Тигеллин, имевший нескольких подкупленных им шпионов между рабами и рабынями Агриппины, с величайшей поспешностью доносивших ему обо всем и обо всех, давно уже знал о происшествии в доме Люция Менения. Его также уведомили с большими подробностями о нежном эпизоде между императрицей и предводителем экспедиции.
— Дорогой цезарь, — начал он, запив последнюю лукринскую устрицу сладким фалернским вином, — рассказывал я тебе, что Агриппина снова покушается на скипетр?
— Каким образом?
— Уже в течение нескольких дней она замышляет ловкую комедию… Она хочет убедить тебя, что одна она лишь обладает прозорливостью рожденной правительницы. Ты испугаешься, снова признаешь ее превосходство, словом, по-прежнему сделаешься ее игрушкой.
— Я не понимаю тебя.
— Дорогой цезарь, тебе известно прошлое Агриппины, но не ее настоящее. Поверь мне: супруга умерщвленного Клавдия не позабыла ничего… Я твой друг, цезарь… Я боюсь, ты взволнуешься, узнав нечто… Окажи мне милость! Если Агриппина войдет теперь — а она уже два раза справлялась, проснулся ли ты, — позволь мне вместо тебя отвечать на ее лицемерные речи! В то же время ты узнаешь, что все, что касается личности императора, известно Тигеллину по крайней мере так же хорошо, как императрице-матери, не перестающей восставать против тебя.

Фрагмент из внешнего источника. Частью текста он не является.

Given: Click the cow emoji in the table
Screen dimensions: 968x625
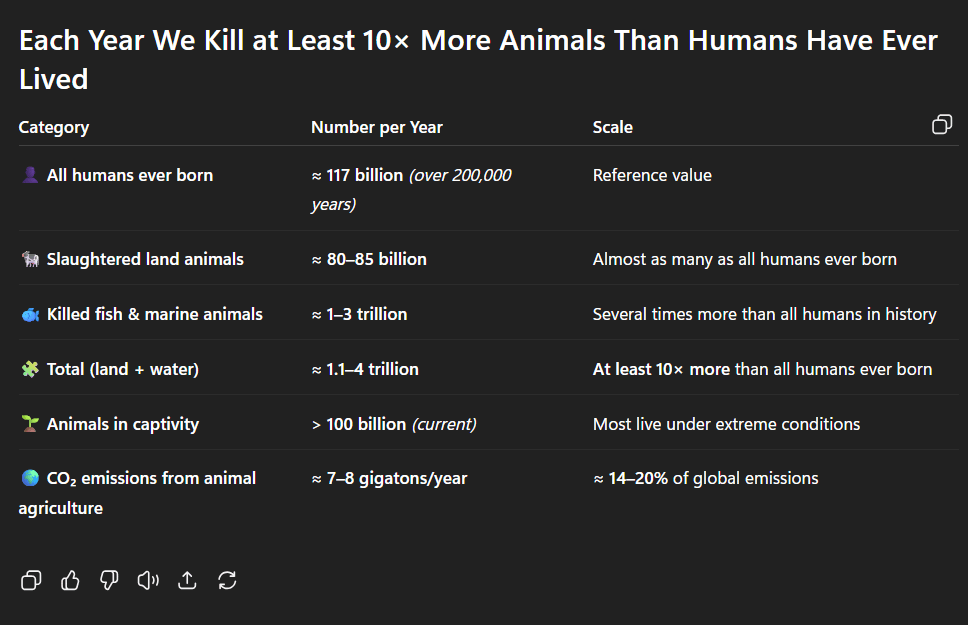Looking at the screenshot, I should click(29, 260).
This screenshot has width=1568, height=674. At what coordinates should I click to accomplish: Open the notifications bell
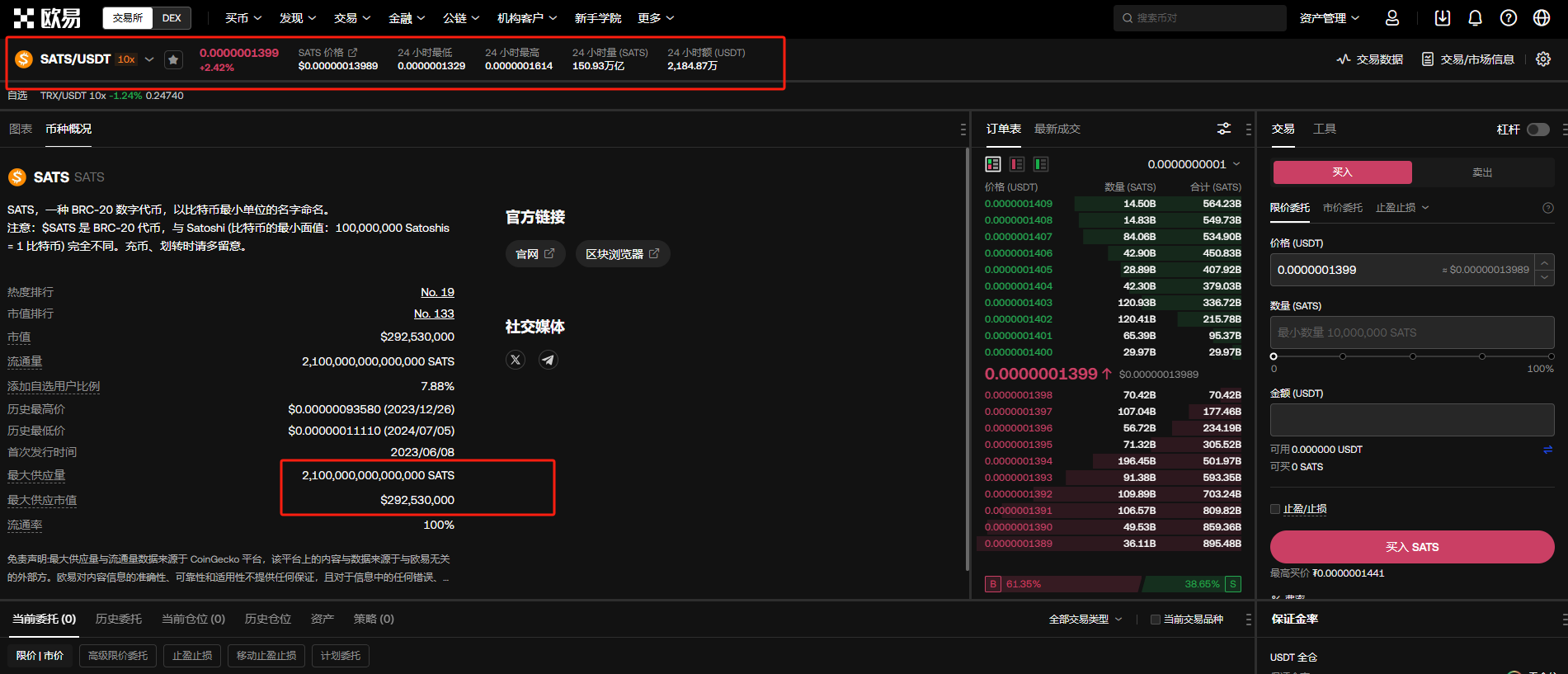(1476, 18)
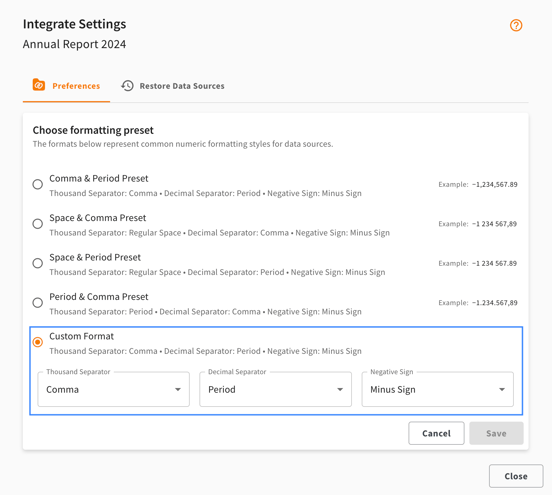Screen dimensions: 552x495
Task: Switch to the Preferences tab
Action: coord(66,86)
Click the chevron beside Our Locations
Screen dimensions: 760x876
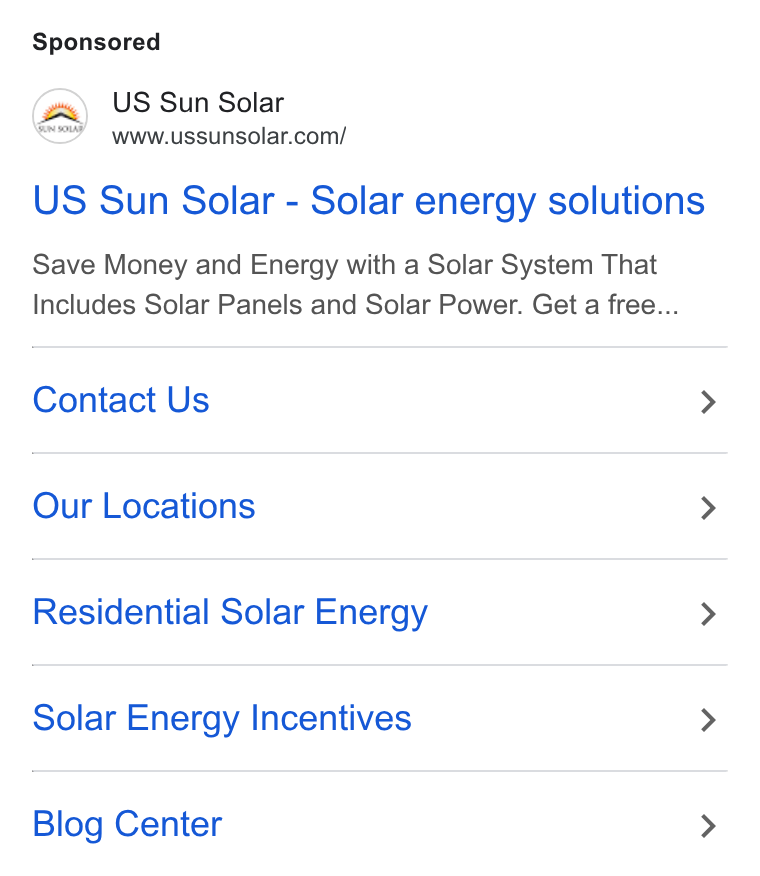[x=708, y=508]
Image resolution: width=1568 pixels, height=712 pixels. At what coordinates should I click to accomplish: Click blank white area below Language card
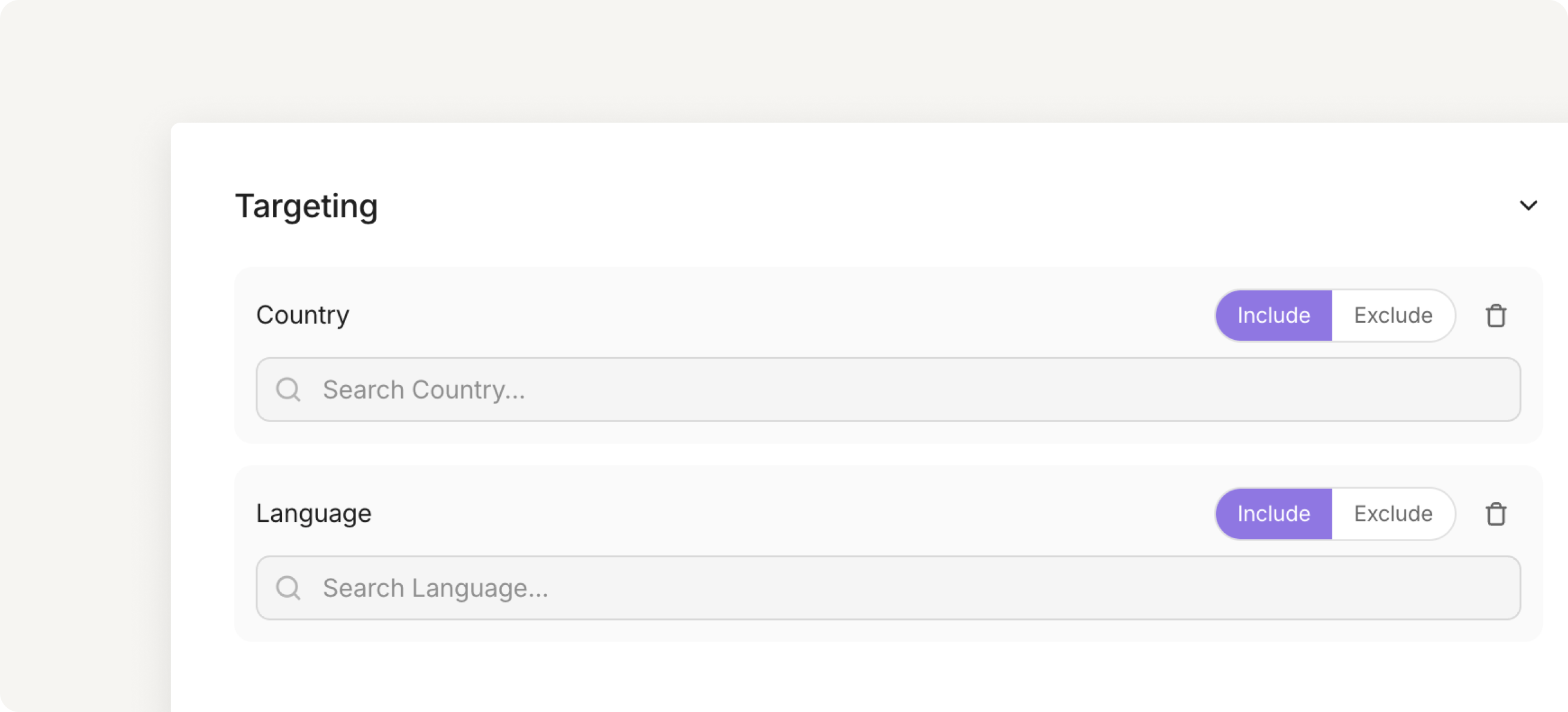pos(852,677)
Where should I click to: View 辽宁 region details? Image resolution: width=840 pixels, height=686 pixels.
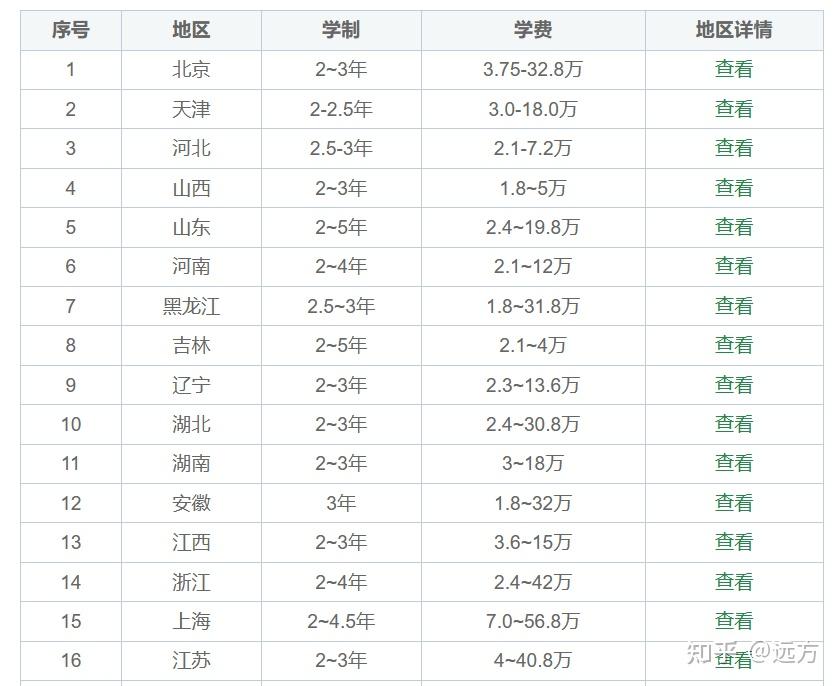click(x=733, y=385)
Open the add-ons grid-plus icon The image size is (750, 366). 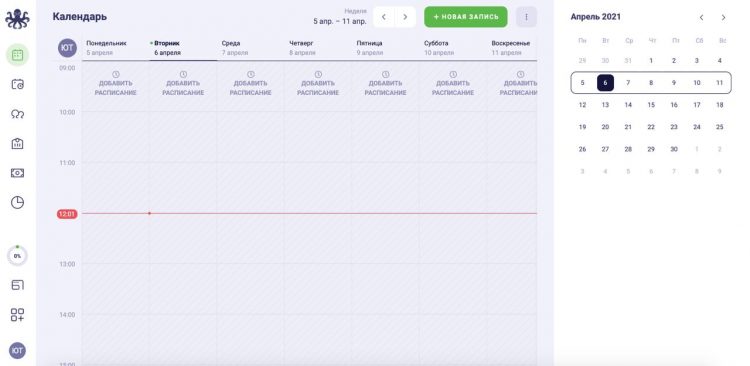point(17,314)
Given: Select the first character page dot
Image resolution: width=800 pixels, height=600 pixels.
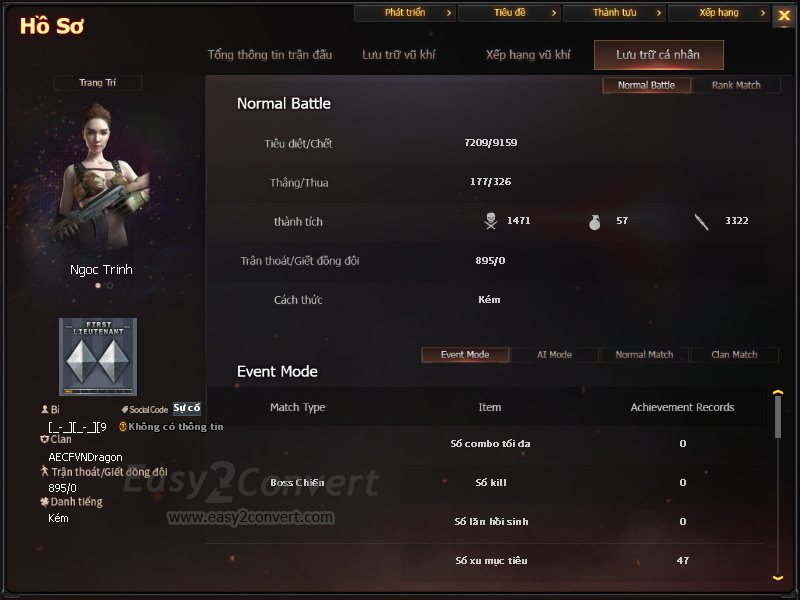Looking at the screenshot, I should (x=98, y=286).
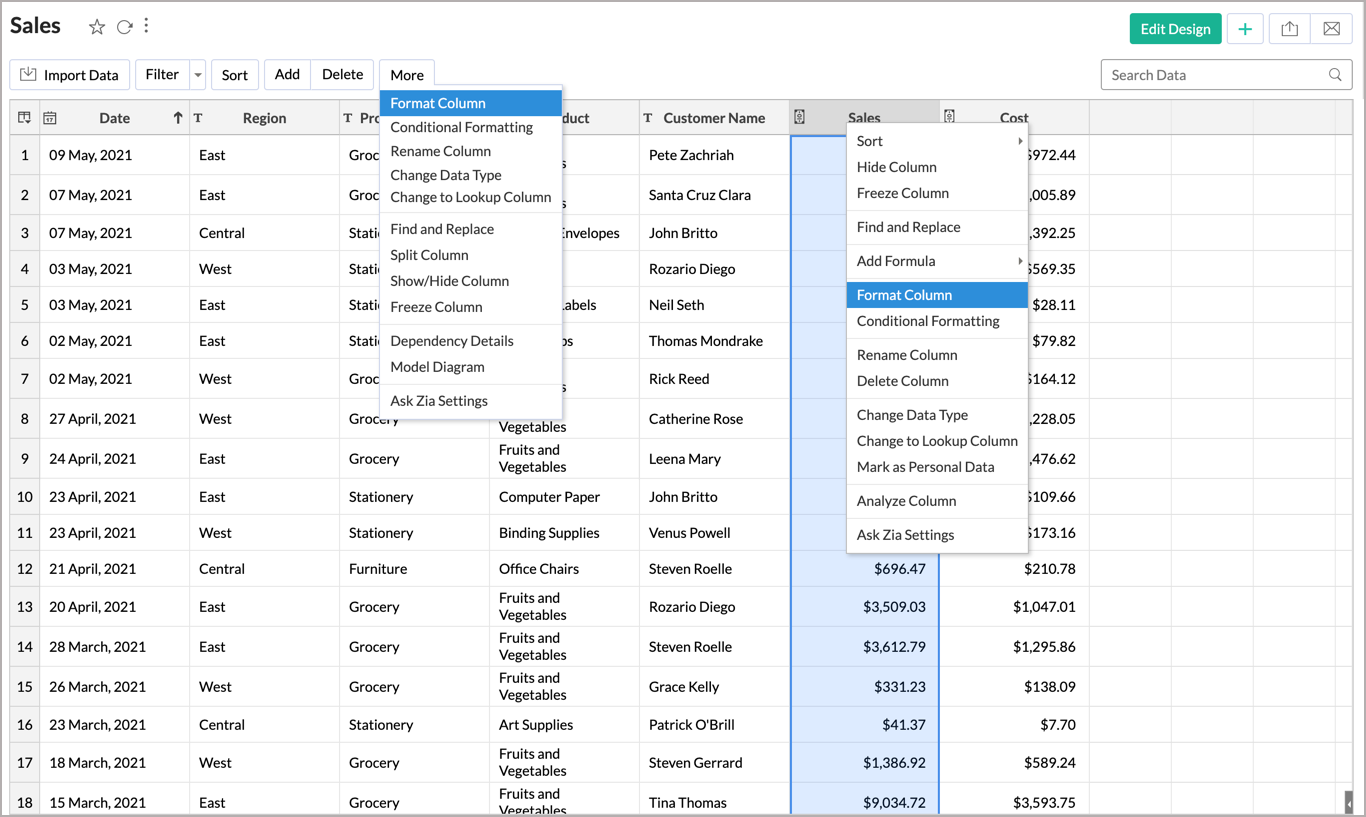Choose Format Column from the context menu
The image size is (1366, 817).
click(904, 295)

— Как хочешь. Я вполне доверяю тебе. Но во имя богов, прошу тебя, скажи мне…
Агригентец мигнул ему. Вошедший раб Кассий доложил о приходе Агриппины.
— Сын мой, — после короткого приветствия начала она, — тебе известно, что я никогда не желала хвалиться моими заслугами перед тобой или перед римлянами. Но все-таки можно сказать, что только благодаря заботливому надзору своей матери, император избежал теперь смерти от руки бессовестных убийц…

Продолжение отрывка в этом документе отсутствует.